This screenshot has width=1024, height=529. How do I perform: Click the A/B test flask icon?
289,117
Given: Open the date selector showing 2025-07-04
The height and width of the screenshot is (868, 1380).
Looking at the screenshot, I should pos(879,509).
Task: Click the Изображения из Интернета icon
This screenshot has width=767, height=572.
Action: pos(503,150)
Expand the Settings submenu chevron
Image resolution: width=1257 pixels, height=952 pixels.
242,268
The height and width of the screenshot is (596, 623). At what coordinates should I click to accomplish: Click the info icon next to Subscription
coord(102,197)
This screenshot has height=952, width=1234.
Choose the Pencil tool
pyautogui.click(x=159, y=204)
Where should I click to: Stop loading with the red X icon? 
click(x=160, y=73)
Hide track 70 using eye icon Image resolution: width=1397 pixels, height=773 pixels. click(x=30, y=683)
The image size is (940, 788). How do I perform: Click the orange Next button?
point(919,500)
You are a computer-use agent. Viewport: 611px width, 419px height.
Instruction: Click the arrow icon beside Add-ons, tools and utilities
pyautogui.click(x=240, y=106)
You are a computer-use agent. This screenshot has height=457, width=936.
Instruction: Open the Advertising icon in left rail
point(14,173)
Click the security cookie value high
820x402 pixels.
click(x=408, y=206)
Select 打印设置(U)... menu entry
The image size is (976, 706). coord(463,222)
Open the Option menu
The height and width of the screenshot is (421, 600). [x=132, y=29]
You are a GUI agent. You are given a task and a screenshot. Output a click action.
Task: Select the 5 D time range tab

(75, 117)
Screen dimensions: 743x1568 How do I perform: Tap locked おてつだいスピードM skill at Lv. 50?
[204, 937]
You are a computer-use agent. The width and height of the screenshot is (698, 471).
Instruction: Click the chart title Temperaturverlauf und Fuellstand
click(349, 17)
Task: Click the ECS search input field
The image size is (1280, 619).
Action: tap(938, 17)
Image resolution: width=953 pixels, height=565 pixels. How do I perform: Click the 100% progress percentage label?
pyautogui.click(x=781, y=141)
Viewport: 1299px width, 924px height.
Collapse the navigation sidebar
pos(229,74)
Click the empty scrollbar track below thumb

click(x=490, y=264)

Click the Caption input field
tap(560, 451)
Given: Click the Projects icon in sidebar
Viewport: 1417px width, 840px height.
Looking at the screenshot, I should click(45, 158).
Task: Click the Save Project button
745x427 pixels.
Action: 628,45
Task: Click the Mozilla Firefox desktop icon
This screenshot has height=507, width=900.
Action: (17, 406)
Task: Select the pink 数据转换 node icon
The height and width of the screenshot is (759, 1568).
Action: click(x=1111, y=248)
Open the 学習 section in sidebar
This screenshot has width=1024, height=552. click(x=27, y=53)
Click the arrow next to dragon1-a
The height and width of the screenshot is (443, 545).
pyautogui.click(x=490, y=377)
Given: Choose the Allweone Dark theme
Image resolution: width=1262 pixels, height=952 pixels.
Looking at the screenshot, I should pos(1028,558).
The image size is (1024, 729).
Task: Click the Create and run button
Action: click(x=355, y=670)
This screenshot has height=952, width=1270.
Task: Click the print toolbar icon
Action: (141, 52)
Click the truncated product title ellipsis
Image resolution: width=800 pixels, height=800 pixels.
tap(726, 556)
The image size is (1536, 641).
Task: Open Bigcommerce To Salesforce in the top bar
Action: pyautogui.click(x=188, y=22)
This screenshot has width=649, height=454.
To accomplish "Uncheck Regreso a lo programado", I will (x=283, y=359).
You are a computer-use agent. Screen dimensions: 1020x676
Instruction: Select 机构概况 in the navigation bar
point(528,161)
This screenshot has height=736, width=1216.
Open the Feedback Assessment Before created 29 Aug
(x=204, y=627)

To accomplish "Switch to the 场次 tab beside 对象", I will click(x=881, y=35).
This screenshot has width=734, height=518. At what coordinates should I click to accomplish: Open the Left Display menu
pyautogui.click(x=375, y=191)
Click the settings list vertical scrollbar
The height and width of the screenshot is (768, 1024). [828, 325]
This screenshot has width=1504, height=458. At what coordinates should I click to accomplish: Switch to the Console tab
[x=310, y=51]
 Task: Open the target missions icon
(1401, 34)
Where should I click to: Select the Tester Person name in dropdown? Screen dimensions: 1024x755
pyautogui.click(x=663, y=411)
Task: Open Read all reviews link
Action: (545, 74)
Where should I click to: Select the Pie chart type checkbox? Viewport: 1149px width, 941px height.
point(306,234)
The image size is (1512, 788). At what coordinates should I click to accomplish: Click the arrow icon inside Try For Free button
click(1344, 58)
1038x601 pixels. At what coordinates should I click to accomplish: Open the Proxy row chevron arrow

* [Task]:
Reproduce the entire listing so that it matches the original in every line.

* [Exercise solution]:
This screenshot has width=1024, height=529. How do I perform: Click the A/B test flask icon?
289,117
Given: Open the date selector showing 2025-07-04
The height and width of the screenshot is (868, 1380).
Looking at the screenshot, I should pos(879,509).
Task: Click the Изображения из Интернета icon
This screenshot has width=767, height=572.
Action: pos(503,150)
Expand the Settings submenu chevron
Image resolution: width=1257 pixels, height=952 pixels.
242,268
The height and width of the screenshot is (596, 623). At what coordinates should I click to accomplish: Click the info icon next to Subscription
coord(102,197)
This screenshot has height=952, width=1234.
Choose the Pencil tool
pyautogui.click(x=159, y=204)
Where should I click to: Stop loading with the red X icon? 
click(x=160, y=73)
Hide track 70 using eye icon Image resolution: width=1397 pixels, height=773 pixels. click(x=30, y=683)
The image size is (940, 788). How do I perform: Click the orange Next button?
point(919,500)
You are a computer-use agent. Viewport: 611px width, 419px height.
Instruction: Click the arrow icon beside Add-ons, tools and utilities
pyautogui.click(x=240, y=106)
You are a computer-use agent. This screenshot has height=457, width=936.
Instruction: Open the Advertising icon in left rail
point(14,173)
Click the security cookie value high
820x402 pixels.
click(x=408, y=206)
Select 打印设置(U)... menu entry
The image size is (976, 706). coord(463,222)
Open the Option menu
The height and width of the screenshot is (421, 600). [x=132, y=29]
You are a GUI agent. You are given a task and a screenshot. Output a click action.
Task: Select the 5 D time range tab

(75, 117)
Screen dimensions: 743x1568 How do I perform: Tap locked おてつだいスピードM skill at Lv. 50?
[204, 937]
You are a computer-use agent. The width and height of the screenshot is (698, 471).
Instruction: Click the chart title Temperaturverlauf und Fuellstand
click(349, 17)
Task: Click the ECS search input field
The image size is (1280, 619).
Action: tap(938, 17)
Image resolution: width=953 pixels, height=565 pixels. How do I perform: Click the 100% progress percentage label?
pyautogui.click(x=781, y=141)
Viewport: 1299px width, 924px height.
Collapse the navigation sidebar
pos(229,74)
Click the empty scrollbar track below thumb

click(x=490, y=264)

Click the Caption input field
tap(560, 451)
Given: Click the Projects icon in sidebar
Viewport: 1417px width, 840px height.
Looking at the screenshot, I should click(45, 158).
Task: Click the Save Project button
745x427 pixels.
Action: 628,45
Task: Click the Mozilla Firefox desktop icon
This screenshot has height=507, width=900.
Action: (17, 406)
Task: Select the pink 数据转换 node icon
The height and width of the screenshot is (759, 1568).
Action: click(x=1111, y=248)
Open the 学習 section in sidebar
This screenshot has width=1024, height=552. click(x=27, y=53)
Click the arrow next to dragon1-a
The height and width of the screenshot is (443, 545).
pyautogui.click(x=490, y=377)
Given: Choose the Allweone Dark theme
Image resolution: width=1262 pixels, height=952 pixels.
Looking at the screenshot, I should pos(1028,558).
The image size is (1024, 729).
Task: Click the Create and run button
Action: click(x=355, y=670)
This screenshot has height=952, width=1270.
Task: Click the print toolbar icon
Action: (141, 52)
Click the truncated product title ellipsis
Image resolution: width=800 pixels, height=800 pixels.
tap(726, 556)
The image size is (1536, 641).
Task: Open Bigcommerce To Salesforce in the top bar
Action: pyautogui.click(x=188, y=22)
This screenshot has width=649, height=454.
To accomplish "Uncheck Regreso a lo programado", I will (x=283, y=359).
You are a computer-use agent. Screen dimensions: 1020x676
Instruction: Select 机构概况 in the navigation bar
point(528,161)
This screenshot has height=736, width=1216.
Open the Feedback Assessment Before created 29 Aug
(x=204, y=627)

To accomplish "Switch to the 场次 tab beside 对象", I will click(x=881, y=35).
This screenshot has width=734, height=518. At what coordinates should I click to accomplish: Open the Left Display menu
pyautogui.click(x=375, y=191)
Click the settings list vertical scrollbar
The height and width of the screenshot is (768, 1024). [828, 325]
This screenshot has width=1504, height=458. At what coordinates should I click to accomplish: Switch to the Console tab
[x=310, y=51]
 Task: Open the target missions icon
(1401, 34)
Where should I click to: Select the Tester Person name in dropdown? Screen dimensions: 1024x755
pyautogui.click(x=663, y=411)
Task: Open Read all reviews link
Action: (545, 74)
Where should I click to: Select the Pie chart type checkbox? Viewport: 1149px width, 941px height.
point(306,234)
The image size is (1512, 788). At what coordinates should I click to accomplish: Click the arrow icon inside Try For Free button
click(1344, 58)
1038x601 pixels. At what coordinates should I click to accomplish: Open the Proxy row chevron arrow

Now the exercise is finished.